Designed specifically for trench raids, the German Bergmann MP-18 was the first mass-produced sub-machine gun in history. Capable of firing up to 500 9-mm pistol rounds a minute, the two-and-a-half-foot long, nine-pound weapon was ideally suited for close combat. As many as 10,000 were manufactured in 1918. Storm trooper battalions used them with deadly effectiveness during the opening phases of the Spring Offensive. The MP-18, along with weapons like John Thompson’s legendary “trench broom”, would pave the way for an entire new class of small arms.

Strategic Bombers

Gotha_G_IV_2
After the Zeppelin raids of 1915, German Gothas struck London late in World War One. (Image source: WikiCmmons)

Aircraft like the Consolidated B-24 Liberator, the Boeing B-29 Stratofortress and the mighty Avro Lancaster defined strategic bombing in World War Two, but it was planes like Germany’s Gotha G.V that first demonstrated the value of deep strike missions. Entire squadrons of the twin-engine long-range bomber mounted nearly two dozen raids on southern England in the last year of the First World War.

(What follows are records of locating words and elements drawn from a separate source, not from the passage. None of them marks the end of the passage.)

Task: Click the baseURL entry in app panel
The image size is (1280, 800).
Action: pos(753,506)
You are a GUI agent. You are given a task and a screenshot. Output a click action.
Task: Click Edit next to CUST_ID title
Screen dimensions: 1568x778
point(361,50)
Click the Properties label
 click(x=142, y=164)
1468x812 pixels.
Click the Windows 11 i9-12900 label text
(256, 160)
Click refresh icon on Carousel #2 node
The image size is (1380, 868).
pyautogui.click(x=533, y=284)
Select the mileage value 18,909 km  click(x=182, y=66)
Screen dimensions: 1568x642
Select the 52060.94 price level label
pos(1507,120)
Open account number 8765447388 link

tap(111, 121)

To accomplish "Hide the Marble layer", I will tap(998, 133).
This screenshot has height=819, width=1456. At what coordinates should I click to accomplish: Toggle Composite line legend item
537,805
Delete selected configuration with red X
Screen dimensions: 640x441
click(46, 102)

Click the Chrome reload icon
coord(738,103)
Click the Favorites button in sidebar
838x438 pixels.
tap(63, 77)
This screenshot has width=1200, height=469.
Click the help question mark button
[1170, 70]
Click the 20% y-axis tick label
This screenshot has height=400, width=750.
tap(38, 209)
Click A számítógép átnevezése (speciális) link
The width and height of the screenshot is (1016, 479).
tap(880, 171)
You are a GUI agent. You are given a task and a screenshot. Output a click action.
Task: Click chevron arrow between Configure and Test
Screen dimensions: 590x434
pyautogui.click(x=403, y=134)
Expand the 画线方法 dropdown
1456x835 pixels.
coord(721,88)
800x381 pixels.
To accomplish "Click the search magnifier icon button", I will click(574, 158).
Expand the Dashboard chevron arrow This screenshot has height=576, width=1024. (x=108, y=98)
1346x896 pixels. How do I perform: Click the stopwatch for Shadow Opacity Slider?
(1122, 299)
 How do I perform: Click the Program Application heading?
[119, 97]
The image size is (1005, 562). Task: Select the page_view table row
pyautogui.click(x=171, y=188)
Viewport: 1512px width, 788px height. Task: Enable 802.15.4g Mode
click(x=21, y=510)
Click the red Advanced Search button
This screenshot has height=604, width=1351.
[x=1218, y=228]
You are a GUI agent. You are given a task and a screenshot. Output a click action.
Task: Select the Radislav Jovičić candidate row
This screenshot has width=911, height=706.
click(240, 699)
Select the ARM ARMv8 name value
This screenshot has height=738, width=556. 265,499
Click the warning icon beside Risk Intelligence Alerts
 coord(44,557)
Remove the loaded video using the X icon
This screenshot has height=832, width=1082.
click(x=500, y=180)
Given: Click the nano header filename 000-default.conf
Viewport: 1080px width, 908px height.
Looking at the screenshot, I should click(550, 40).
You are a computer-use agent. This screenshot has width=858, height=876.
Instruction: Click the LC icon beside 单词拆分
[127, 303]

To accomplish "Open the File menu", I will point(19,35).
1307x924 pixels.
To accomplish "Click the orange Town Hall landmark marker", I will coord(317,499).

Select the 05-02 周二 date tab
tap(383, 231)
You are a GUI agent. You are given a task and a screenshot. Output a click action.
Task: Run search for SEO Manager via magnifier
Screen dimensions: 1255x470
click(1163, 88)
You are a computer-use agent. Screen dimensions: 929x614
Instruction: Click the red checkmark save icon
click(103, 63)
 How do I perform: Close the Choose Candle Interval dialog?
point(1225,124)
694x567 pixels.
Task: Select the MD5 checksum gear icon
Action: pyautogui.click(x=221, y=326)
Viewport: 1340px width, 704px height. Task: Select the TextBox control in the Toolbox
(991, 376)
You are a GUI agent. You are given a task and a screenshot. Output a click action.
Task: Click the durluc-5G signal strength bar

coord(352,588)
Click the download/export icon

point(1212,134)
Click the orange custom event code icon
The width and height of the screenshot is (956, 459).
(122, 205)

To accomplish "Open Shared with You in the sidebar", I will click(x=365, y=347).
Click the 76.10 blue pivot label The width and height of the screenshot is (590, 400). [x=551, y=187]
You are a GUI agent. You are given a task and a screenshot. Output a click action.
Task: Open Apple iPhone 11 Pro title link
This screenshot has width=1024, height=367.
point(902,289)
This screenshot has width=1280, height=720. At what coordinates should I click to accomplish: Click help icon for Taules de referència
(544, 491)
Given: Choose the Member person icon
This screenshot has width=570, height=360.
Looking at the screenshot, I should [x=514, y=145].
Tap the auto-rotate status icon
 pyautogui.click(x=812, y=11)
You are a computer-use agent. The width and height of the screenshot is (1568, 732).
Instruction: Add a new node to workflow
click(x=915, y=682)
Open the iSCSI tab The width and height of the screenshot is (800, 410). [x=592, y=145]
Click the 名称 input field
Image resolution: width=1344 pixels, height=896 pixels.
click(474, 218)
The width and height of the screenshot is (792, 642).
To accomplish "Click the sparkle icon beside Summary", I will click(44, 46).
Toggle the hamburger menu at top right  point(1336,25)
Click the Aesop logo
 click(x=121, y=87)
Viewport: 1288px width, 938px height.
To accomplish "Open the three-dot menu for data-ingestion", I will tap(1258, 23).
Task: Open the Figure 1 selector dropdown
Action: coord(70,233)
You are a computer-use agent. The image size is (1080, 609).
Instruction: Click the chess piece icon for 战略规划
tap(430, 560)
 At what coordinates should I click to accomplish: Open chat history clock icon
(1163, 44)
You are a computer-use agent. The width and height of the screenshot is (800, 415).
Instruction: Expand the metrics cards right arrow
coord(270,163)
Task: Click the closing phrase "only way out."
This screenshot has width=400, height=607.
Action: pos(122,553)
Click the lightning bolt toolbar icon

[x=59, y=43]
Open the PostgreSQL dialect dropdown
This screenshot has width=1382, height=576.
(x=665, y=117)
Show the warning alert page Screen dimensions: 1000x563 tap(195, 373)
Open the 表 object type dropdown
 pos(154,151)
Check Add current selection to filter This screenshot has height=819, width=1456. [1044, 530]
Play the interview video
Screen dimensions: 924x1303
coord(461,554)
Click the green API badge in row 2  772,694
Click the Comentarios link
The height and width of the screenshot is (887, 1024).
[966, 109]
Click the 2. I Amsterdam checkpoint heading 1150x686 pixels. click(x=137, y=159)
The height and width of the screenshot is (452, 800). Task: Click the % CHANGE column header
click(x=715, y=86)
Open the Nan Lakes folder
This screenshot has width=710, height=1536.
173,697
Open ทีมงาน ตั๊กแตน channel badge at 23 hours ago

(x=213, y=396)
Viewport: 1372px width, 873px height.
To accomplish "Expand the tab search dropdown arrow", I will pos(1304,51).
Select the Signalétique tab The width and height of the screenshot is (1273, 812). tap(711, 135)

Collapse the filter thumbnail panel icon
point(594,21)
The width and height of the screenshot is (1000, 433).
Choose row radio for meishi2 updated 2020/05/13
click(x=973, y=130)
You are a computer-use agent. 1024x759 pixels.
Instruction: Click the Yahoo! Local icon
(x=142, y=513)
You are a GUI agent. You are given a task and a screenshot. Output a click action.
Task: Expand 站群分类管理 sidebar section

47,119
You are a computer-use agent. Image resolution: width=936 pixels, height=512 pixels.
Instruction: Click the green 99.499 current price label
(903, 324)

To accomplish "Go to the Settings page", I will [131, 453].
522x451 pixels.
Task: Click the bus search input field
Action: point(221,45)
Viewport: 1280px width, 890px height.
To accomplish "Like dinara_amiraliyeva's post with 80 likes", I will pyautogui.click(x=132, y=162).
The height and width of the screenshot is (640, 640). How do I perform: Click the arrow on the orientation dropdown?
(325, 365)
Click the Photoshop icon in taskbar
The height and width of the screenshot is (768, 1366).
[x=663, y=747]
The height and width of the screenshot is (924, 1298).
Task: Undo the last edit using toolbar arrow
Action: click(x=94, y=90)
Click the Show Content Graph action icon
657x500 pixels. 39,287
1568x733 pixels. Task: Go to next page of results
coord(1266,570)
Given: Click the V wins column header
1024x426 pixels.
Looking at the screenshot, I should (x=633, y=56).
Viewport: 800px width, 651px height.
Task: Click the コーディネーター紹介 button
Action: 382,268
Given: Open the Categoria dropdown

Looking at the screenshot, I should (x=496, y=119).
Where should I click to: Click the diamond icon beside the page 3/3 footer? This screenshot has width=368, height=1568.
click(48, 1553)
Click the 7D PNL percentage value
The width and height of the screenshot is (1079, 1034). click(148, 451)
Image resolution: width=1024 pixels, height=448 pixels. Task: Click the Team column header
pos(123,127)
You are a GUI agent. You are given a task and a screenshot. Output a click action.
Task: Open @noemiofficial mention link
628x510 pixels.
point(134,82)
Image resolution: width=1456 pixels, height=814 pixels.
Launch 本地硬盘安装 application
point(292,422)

Berlin was just hours away from being bombed by British Handley Page bombers when Germany surrendered. (Image source: WikiCommons)

By the conflict’s final weeks, the Royal Flying Corps had its own formation of Handley Page V/1500s in Norfolk that were ready to undertake attacks on Berlin. The mission would have seen eight of the lumbering four-engine aircraft drop more than 10 tons of bombs on the German capital. The Armistice was signed just one day before the raid was to be launched.

Armoured Personnel Carriers

Britain's Mark IX, an early APC? (Image source: WikiCommons)
Britain’s Mark IX: an early APC? (Image source: WikiCommons)

Modern armoured troop carriers like the British Warrior, the American Bradley and the Russian BTR-80 are all descendants of the Mark IX, a sort of bunker-on-treads that the Allies hoped would end the bloodshed of trench warfare had the fighting continued into 1919. An elongated version of the ubiquitous British Mark V, the 30-foot, 27-ton monster, which was nicknamed “the pig,” was designed to carry a 30-man infantry platoon across No Man’s Land. Forward-mounted machine gun turrets and side-facing rifle slits would allow the crew and passengers to suppress enemy troops as the contraption rumbled forward at a blistering speed of 4 mph. Only 34 were ever manufactured; the war ended before any saw action.

Sonar

German U-boats would have been at the mercy of ASDIC or Sonar. (Image source: WikiCommons)
German U-boats would have been at the mercy of ASDIC or Sonar. (Image source: WikiCommons)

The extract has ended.